---------- Text ----------

P.J.: “See, that’s why I’m with you. You were the only one in there who heard a word I said.”
Two more items of surprise take place in P.J.’s apartment the next morning: she’s walking in and Brendan is actually going to work. (Can a Cubs World Series be far behind? I mean, really.) Brendan has to meet the electricians at 8AM, and P.J. tries to cover by saying she was at the gym. Of course, she’s not whining about it, and she’s still wearing the same clothes. As it stands, P.J. is a horrible liar but very good at turning the conversation away from her.
“Oh, hey. I hear those electrical workers are notorious for being on time.”
“Shoot, I gotta go! Do you think Starbucks will be open this early?”

---------- Source excerpt ----------

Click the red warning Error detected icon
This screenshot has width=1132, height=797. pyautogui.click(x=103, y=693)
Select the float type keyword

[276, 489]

----------

Tasks to complete:
**a)** From the recap, write out the passage starting with "Two more items" and going on through "away from her.".
**b)** In the recap, what time does Brendan have to meet the electricians?

Per-task answers:
**a)**
Two more items of surprise take place in P.J.’s apartment the next morning: she’s walking in and Brendan is actually going to work. (Can a Cubs World Series be far behind? I mean, really.) Brendan has to meet the electricians at 8AM, and P.J. tries to cover by saying she was at the gym. Of course, she’s not whining about it, and she’s still wearing the same clothes. As it stands, P.J. is a horrible liar but very good at turning the conversation away from her.

**b)** At 8AM.